Of course, Rooney could come back next year rejuvenated at a move that restores him to his club's #1 scoring option and go on to score 40 goals, and I'll have to call up each and every Gunner to apologize for convincing the board not to sign him. If he was available at £25m or £30m, I might be more tempted to say we should go for it. We're looking at something twice that, and it's a move that might preclude us from making many more.
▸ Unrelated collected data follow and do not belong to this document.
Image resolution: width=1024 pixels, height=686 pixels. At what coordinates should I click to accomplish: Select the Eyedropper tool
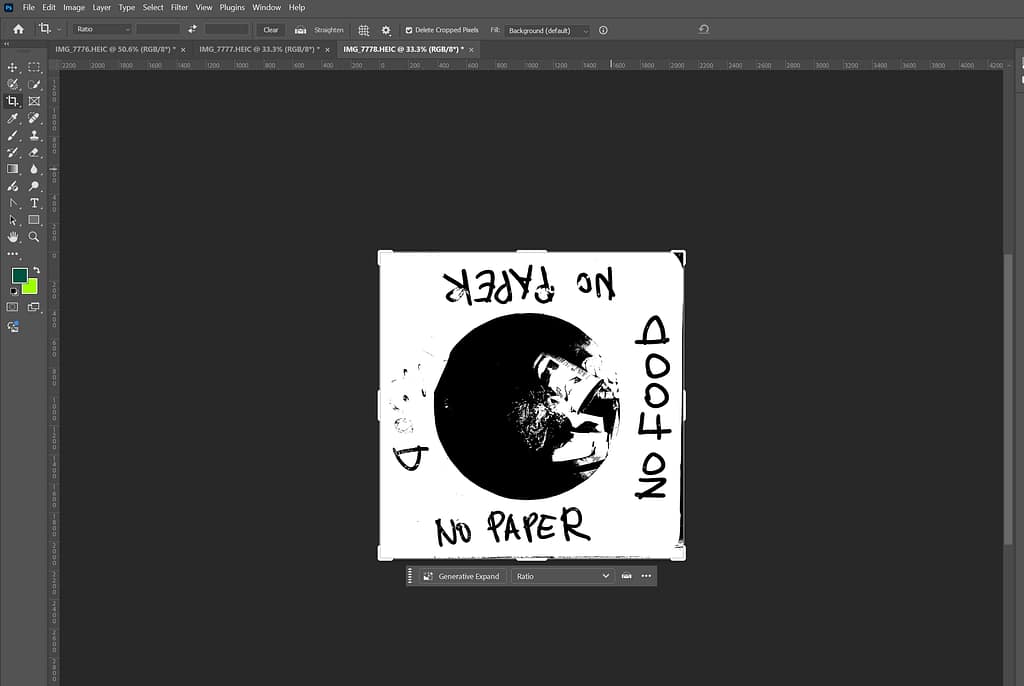pyautogui.click(x=13, y=118)
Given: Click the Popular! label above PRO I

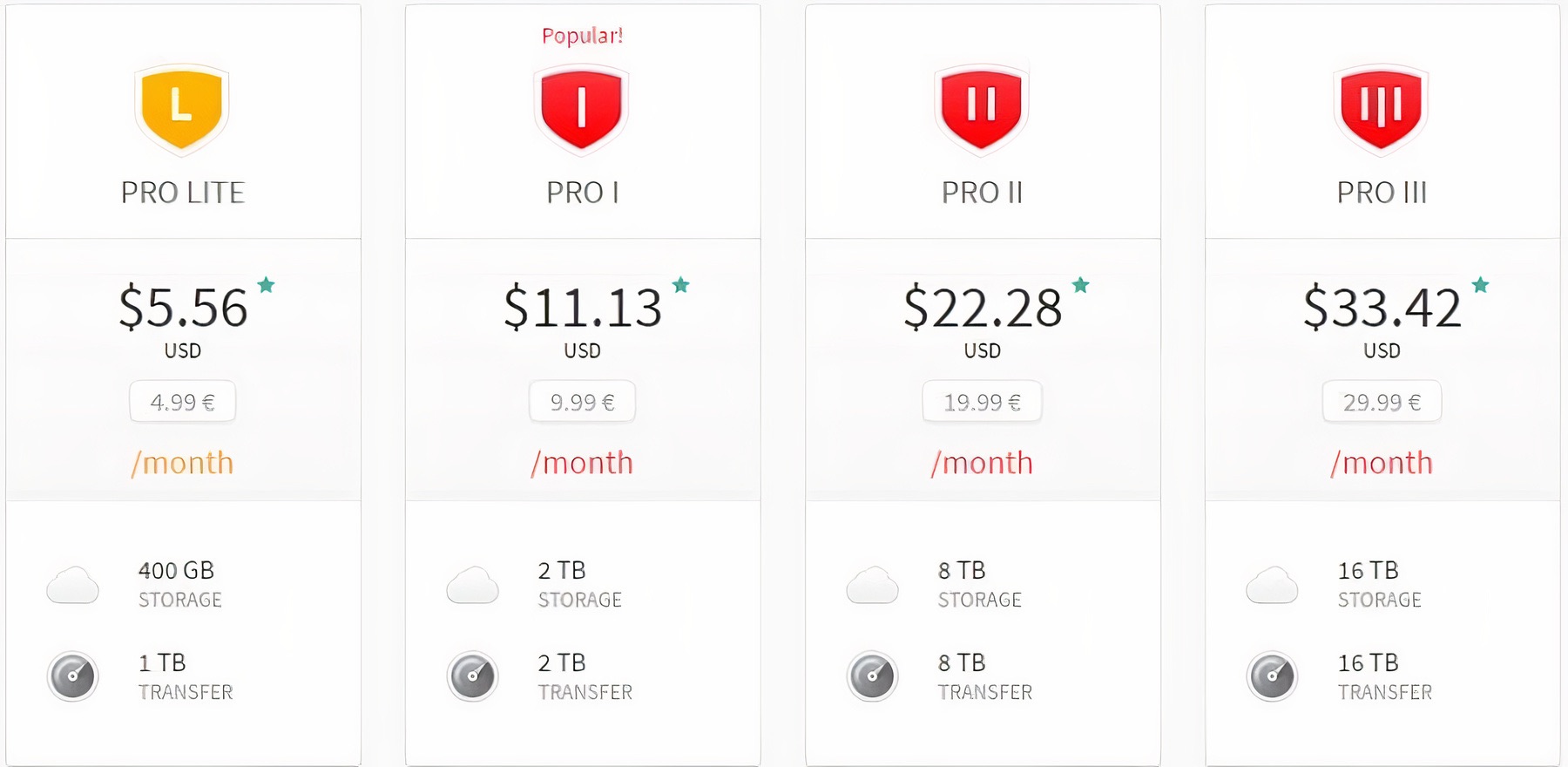Looking at the screenshot, I should (582, 36).
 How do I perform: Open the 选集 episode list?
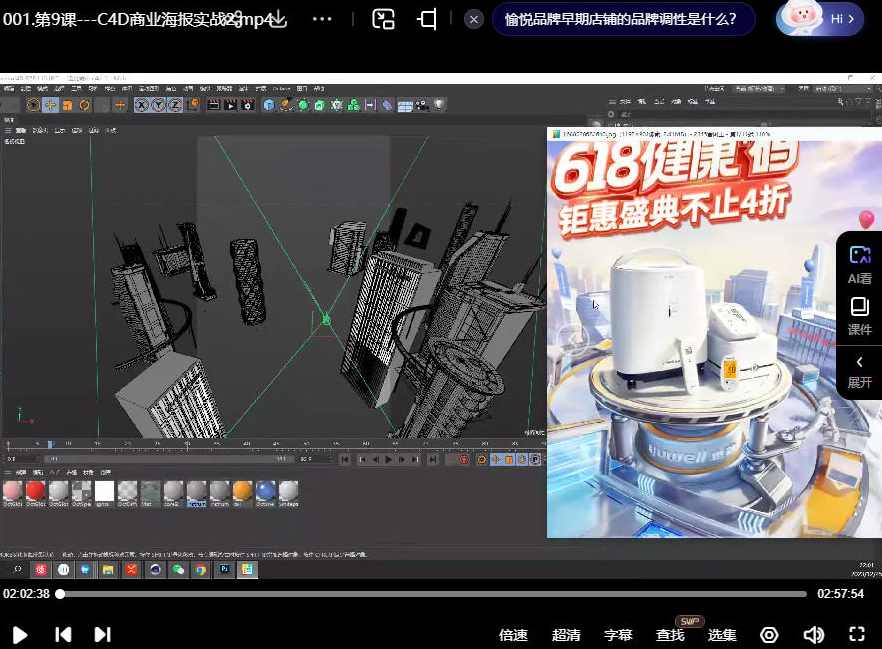(722, 634)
Some of Arsène's harshest critics lambaste him for bargain-shopping and for being afraid to make high-profile, impact-signings, so I would hate for him to sign Rooney as an answer to those critics. Even for as iconic as Rooney is and as lethal as he can be, I worry that he would take up too much mental space. We have a squad of young, talented, and (for all appearances) squeaky-clean players. I know that athletes have their personal lives and side-interests, but I would not want someone with a past as salacious as Rooney's skulking around. No disrespect. For all I know, Carl Jenkinson has habits that puts Tiger Woods to shame. However, absent any splashy headlines, I'm going to go on believing he, among all of our players, escort little old ladies across the street and rescue kittens stuck in trees in their free time, and drink nothing stronger than kiddie cocktails at parties while getting tucked in no later than 9pm.

No, then, I'm not drooling at the prospect of seeing Rooney come aboard. Let's use that £50m or so on two or three younger, hungrier players rather than putting all of  our eggs in Rooney's basket.

Congrats, Wigan! Celebrate like it's going out of style!

After Aston Villa snatched defeat from the jaws of victory thanks to a Benteke red card, I had resigned myself to a rather grim day of calculating and recalculating what this means for us. Will this motivate Wigan to see that the Acorns still face relegation (they face each other on the last Sunday of the season)? Does it inspire our final foe, Newcastle? Then, I caught myself. It doesn't really matter, at least not enough for me to whip out the old abacus and slide-rule. We'll just have to play football. Problem solved.  Then, I decided to casually check in on the FA Cup to see how well Man City was doing against Wigan. To my eternal shock, surprise, and delight, Wigan had pulled off a stunning miracle, beating Man City to win the FA Cup for the first time in its 81 years. Wow. I think three or four of City's players out-earn Wigan's entire team. Not three or four combined, mind you. Each on his own out-earns an entire team, and that team won anyway. That's a glorious day for football.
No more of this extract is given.